Making a movie is a miracle, especially a feature film. Meet women who have succeeded in directing not only one but multiple feature films, and learn how they made these dreams become a reality. Featuring Sarah Goodman (Porch Stories, Army of One) and Ingrid Veninger (Porcupine Lake, The Animal Project). Moderated by Joyce Wong (Wexford Plaza).
Deanne Foley is a Canadian feature film and TV director-writer hailing from St. John’s, Newfoundland. Set in the world of semi-pro wrestling, her debut feature film, BEAT DOWN, starring Robb Wells (Trailer Park Boys) and Marthe Bernard (Republic of Doyle) garnered three Canadian Comedy Award nominations including Best Direction, Best Actor, and Best Actress and won Best Debut at the Toronto Female Eye Film Festival. Her sophomore feature, RELATIVE HAPPINESS, a romantic comedy, was nominated for Best Picture at the 2015 Directors Guild of Canada Awards, and Best Canadian Feature at the Whistler Film Festival. The film also picked up Best Actress awards at the 16th L.A. Comedy Festival and Toronto’s Canadian Film Festival in 2015. The film sold around the world including China, Australia and the UK. Deanne went on to direct two episodes for CBC’s REPUBLIC OF DOYLE in the final season. She has been honored by the Newfoundland and Labrador Arts Council and named Artist of the Year for 2015. In the summer of 2017, Deanne directed the dramatic feature film, AN AUDIENCE OF CHAIRS, based on the critically acclaimed novel by Joan Clark. Up next, Deanne will be directing on the feature film, HOPELESS ROMANTIC, filming in the fall of 2017.

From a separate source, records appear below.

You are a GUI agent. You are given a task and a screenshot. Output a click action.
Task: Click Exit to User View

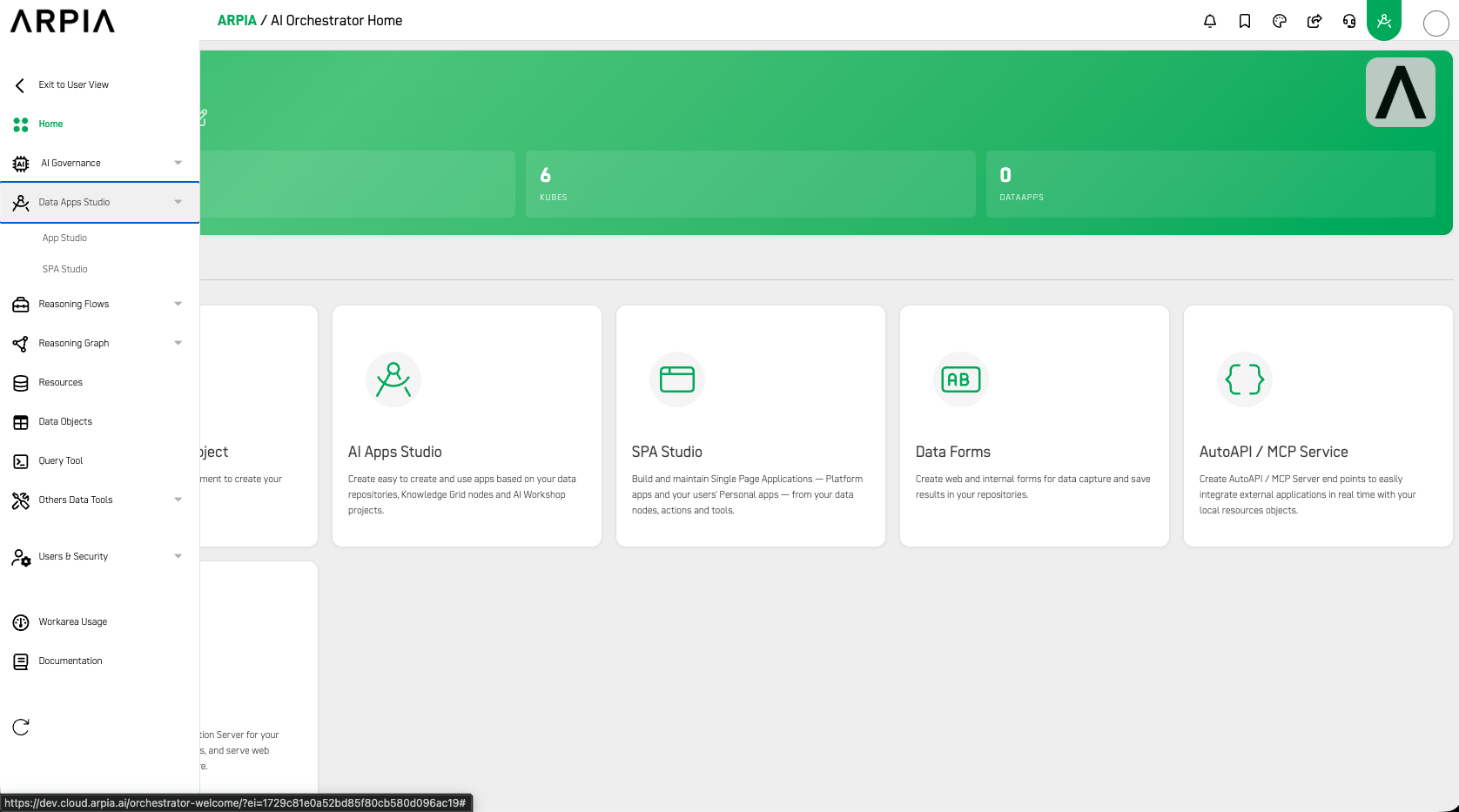point(73,84)
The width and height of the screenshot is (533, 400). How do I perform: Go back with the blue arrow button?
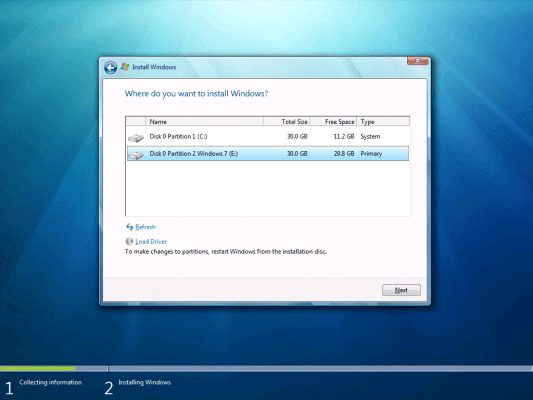click(x=110, y=68)
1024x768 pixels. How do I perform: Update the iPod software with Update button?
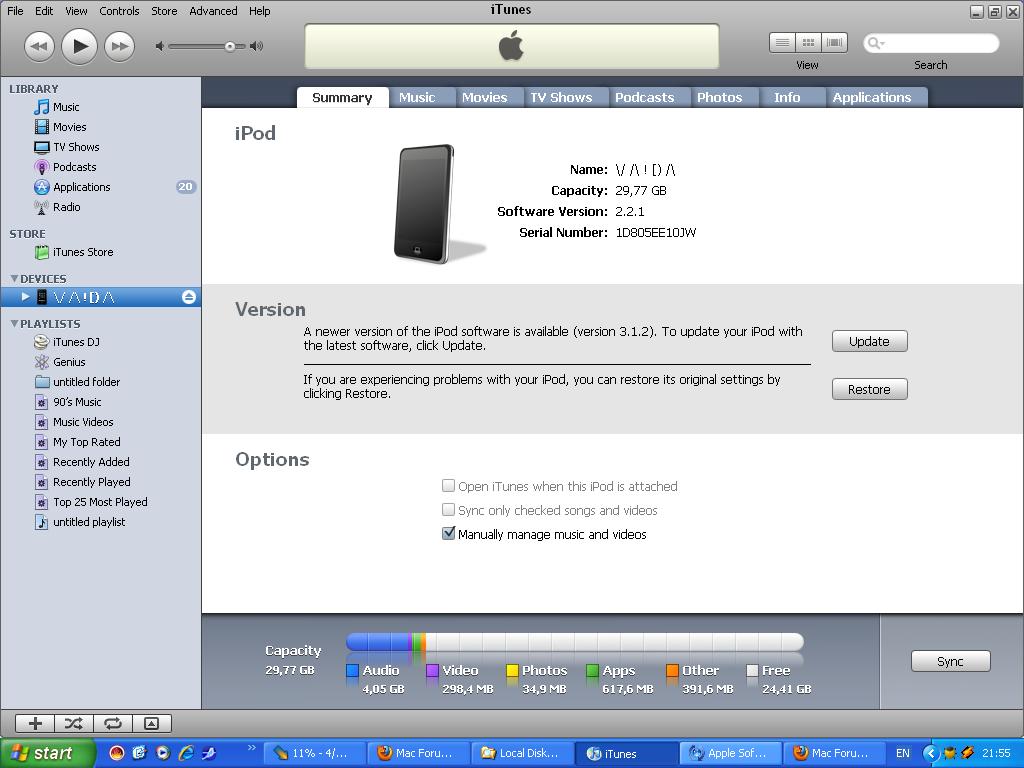click(868, 341)
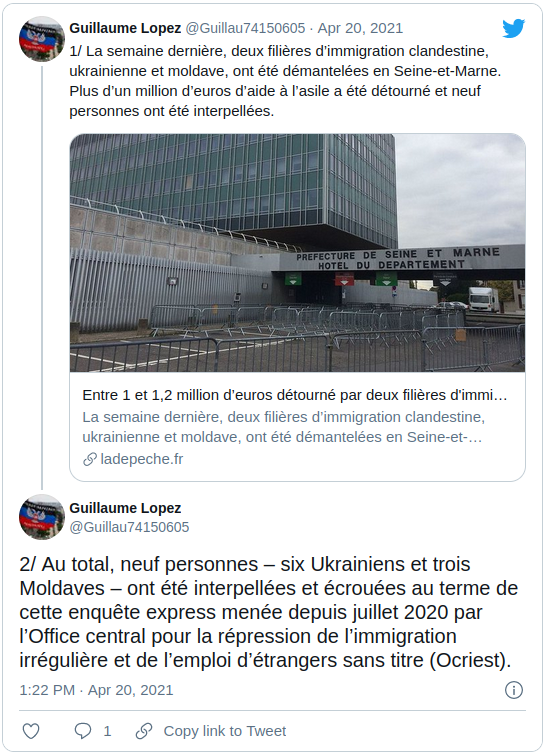Open the ladepeche.fr source link
Screen dimensions: 549x756
click(142, 459)
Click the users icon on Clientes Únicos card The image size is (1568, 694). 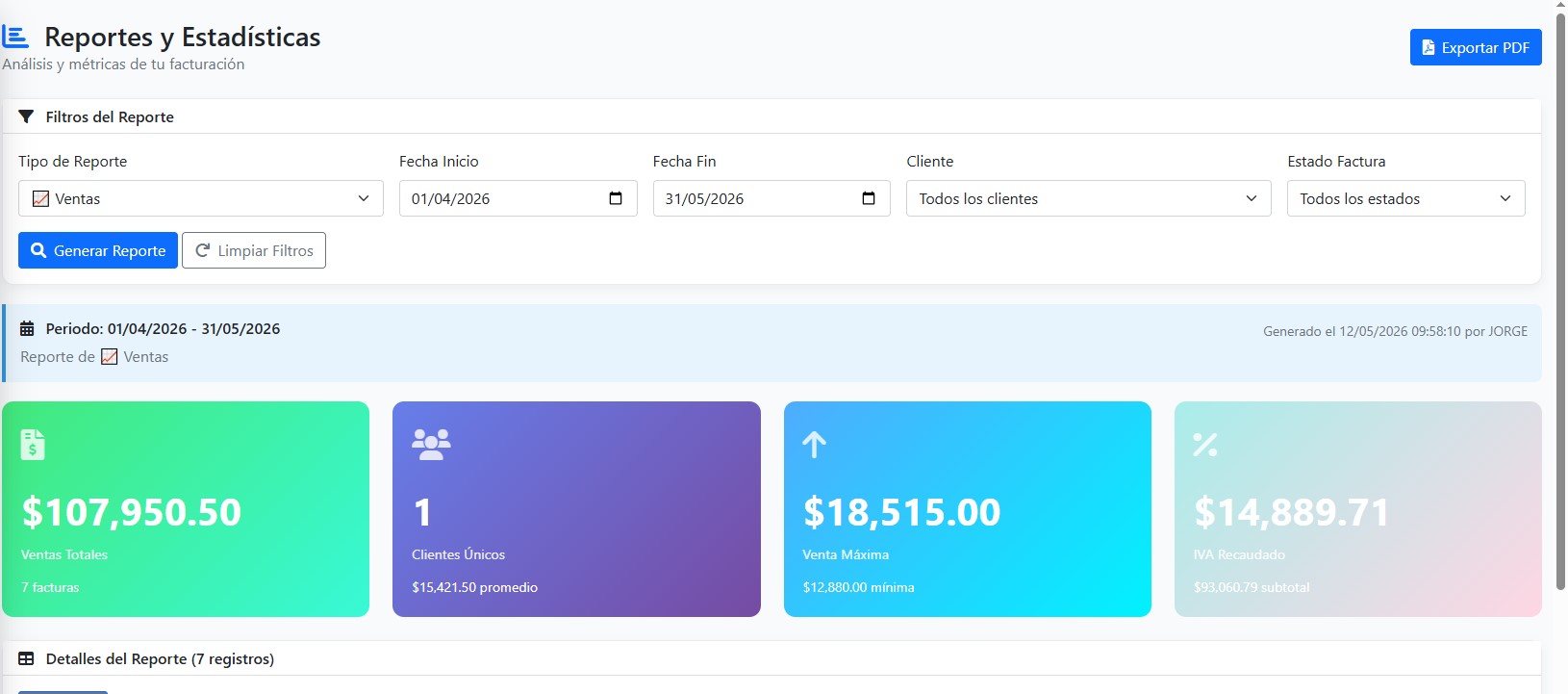tap(431, 445)
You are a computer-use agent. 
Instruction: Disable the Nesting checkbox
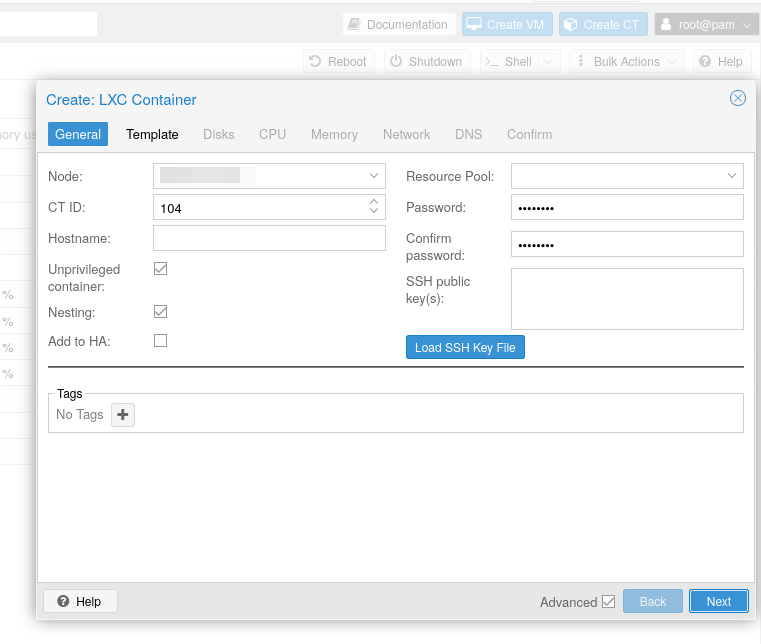(x=160, y=312)
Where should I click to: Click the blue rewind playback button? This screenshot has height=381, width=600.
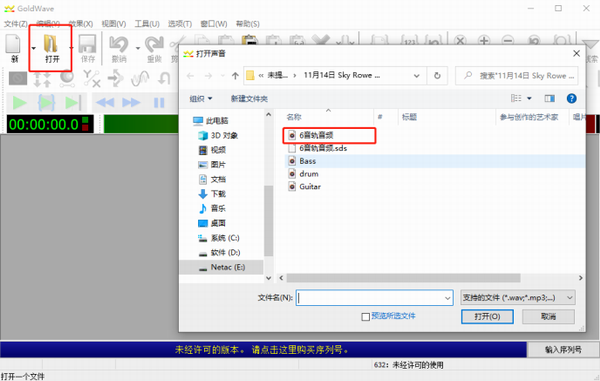click(x=105, y=103)
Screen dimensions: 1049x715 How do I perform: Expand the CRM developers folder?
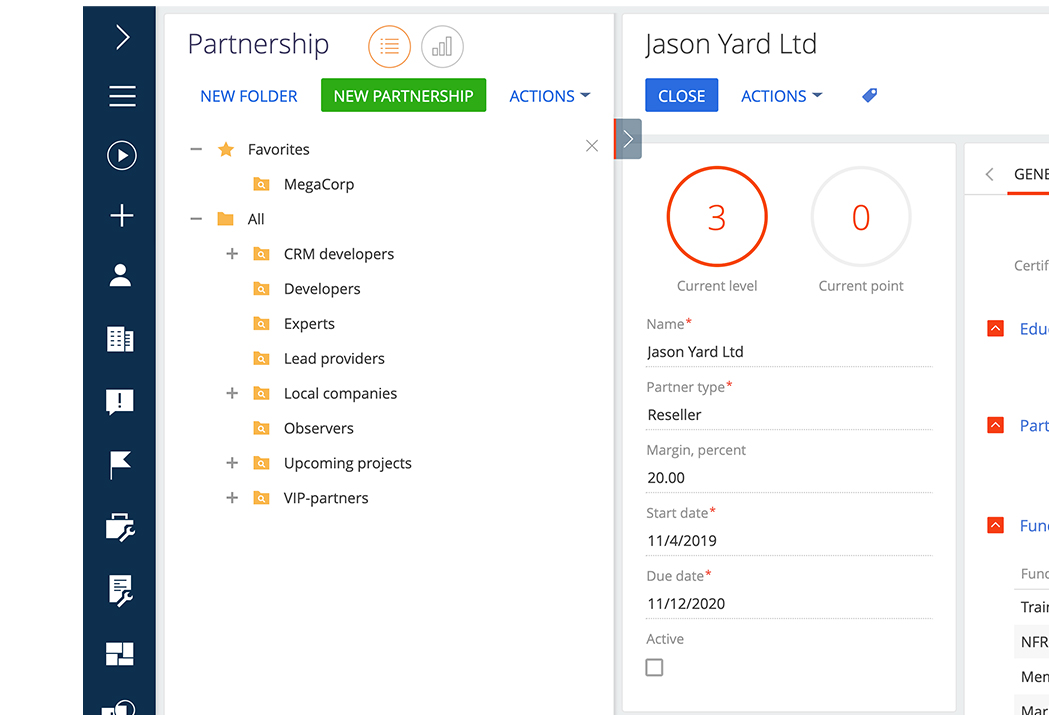(232, 254)
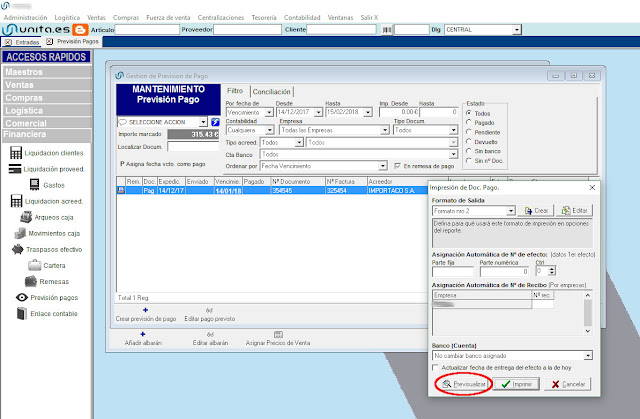This screenshot has width=640, height=419.
Task: Expand the Banco (Cuenta) dropdown
Action: tap(587, 355)
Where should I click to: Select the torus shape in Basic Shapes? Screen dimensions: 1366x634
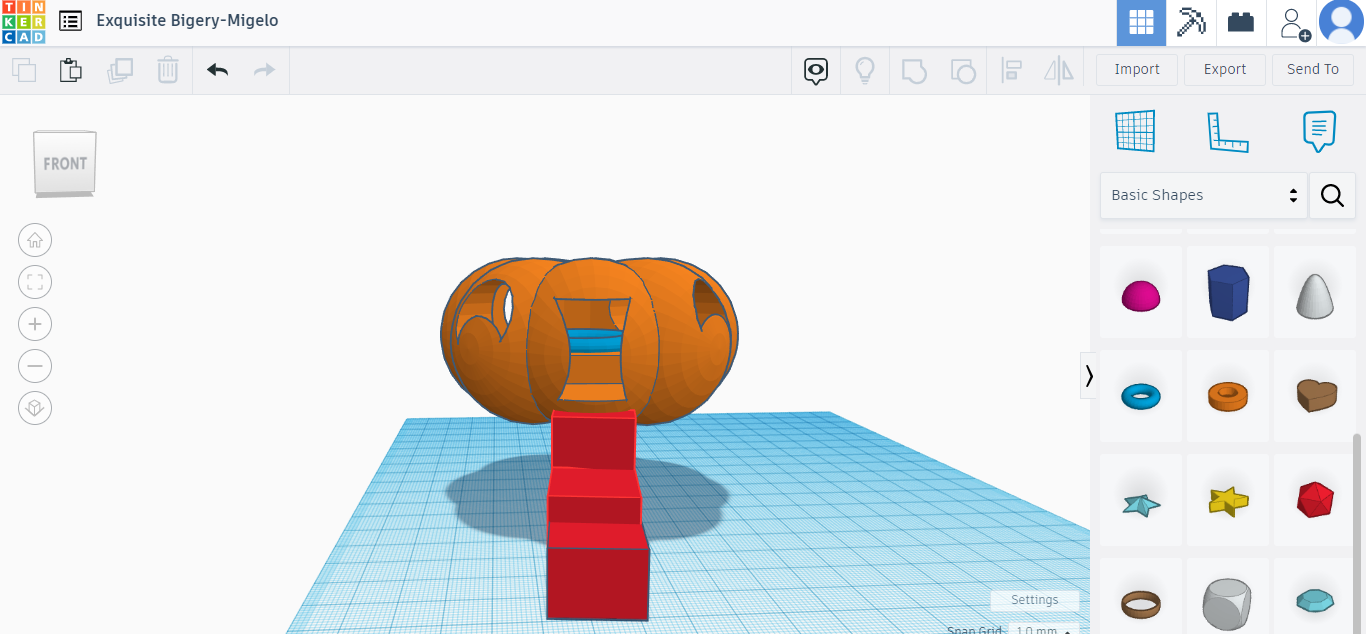(x=1141, y=396)
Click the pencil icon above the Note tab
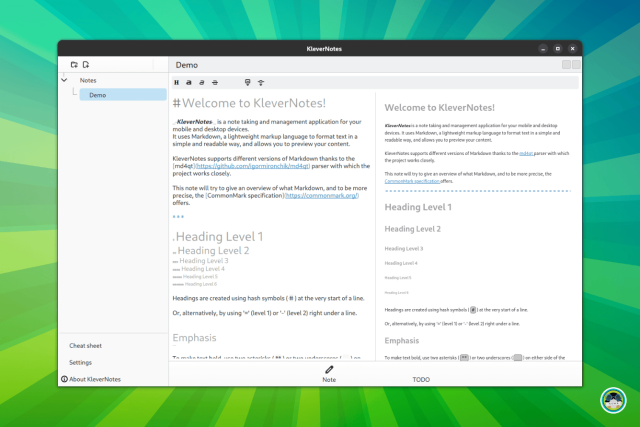This screenshot has width=640, height=427. pos(329,369)
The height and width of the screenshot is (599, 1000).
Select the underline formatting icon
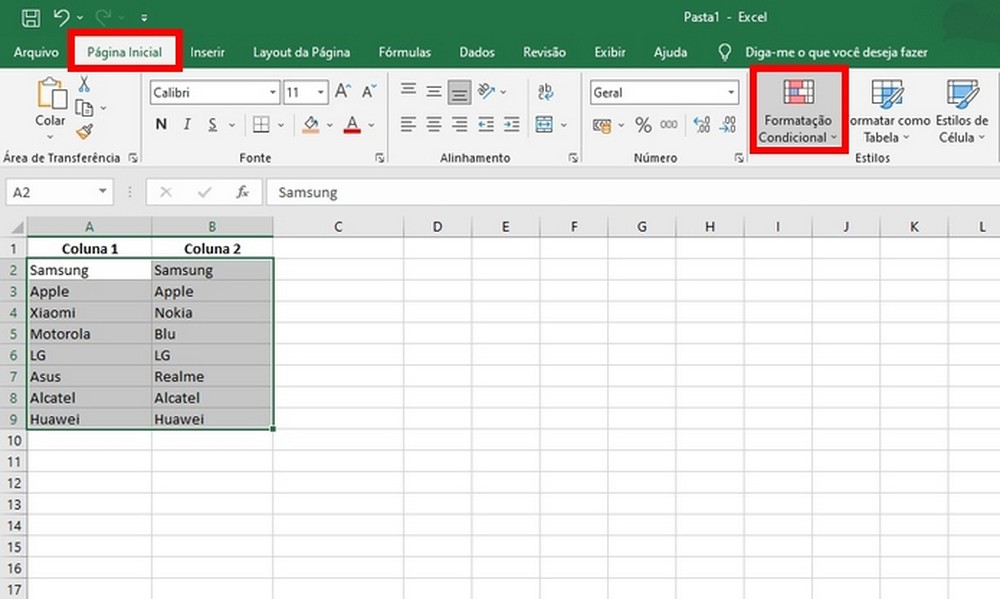coord(213,123)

Sarah Goodman was born in Toronto and has lived in New York, where she began making films. She recently wrote on the upcoming CTV drama, The Detail, after completing the Canadian Film Centre’s Prime Time TV Writing Program. She has also written and directed narrative and documentary film: her feature documentary Army of One, 2004 Hot Docs Best Canadian Feature Documentary; 2005 Gemini Nomination for Best Director, and When We Were Boys, Donald Brittain Gemini Nomination for Best Documentary; Indiewire Top 10 Documentaries 2009, led to her short drama Hidden Driveway (TIFF 2011) and her award winning, critically acclaimed first feature drama Porch Stories. Her films have played at festivals such as TIFF, IDFA, Hot Docs and True/False, as well as broadcasting worldwide. Goodman has also written and directed documentary programs for television. She is an alumna of the TIFF Talent Lab, the Berlinale Talent Campus, and a member of the Film Fatales. Her next feature Lake 239 is in development with producer Karen Harnisch (Sleeping Giant) and she currently has two TV series in early development.
Born in Bratislava and raised in Canada, Ingrid is no stranger to SJIWFF. In addition to leading workshops and participating on numerous panels, she has presented her films i am a good person/i am a bad person, The Animal Project and He Hated Pigeons, which was presented last year with an improvised score performed by St. John's very own Rozalind MacPhail. This year she returns with her 6th feature film, Porcupine Lake, which was developed in the pUNK FILMS FEMMES LAB, an initiative Ingrid created in 2014 to foster more feature films written and directed by Canadian women, sponsored by Academy Award winner Melissa Leo. Porcupine Lake had its world premiere at TIFF and will be touring festivals worldwide this fall. Currently, Ingrid is developing her 7th feature and is working on her MFA at York University.
Joyce Wong is a writer and director based in Toronto whose films have played at festivals worldwide. Her films often feature an idiosyncratic tone and tongue-in-cheek comedy. She graduated from York University with a BFA in Film Production in 2007, and is an alumna of the 2008 Berlinale Talent Campus and the 2016 TIFF Talent Lab. Most recently, she completed her first narrative feature Wexford Plaza, which premiered at the Torino Film Festival. It also screened in competition at Slamdance, and was awarded the Comcast Best Narrative Feature Award by the Center for Asian American Media in San Francisco. Her work has been supported by the Ontario Arts Council and the Canada Council for the Arts. Her previous works include: The Power of Love, a short documentary about Celine Dion fans in Kenya that premiered in Hot Docs in 2011, Gentrification Guilt Meter, an interactive installation completed during a residency at Brooklyn’s Uniondocs Centre for Documentary Arts, Embodying Toronto, which won WIFT-T’s Most Innovative Film by a Female Director Award at the Toronto Urban Film Festival in 2009, and SOUVENIRS FROM ASIA, which won Reelworld Film Festival’s Outstanding Canadian Short Award in 2008.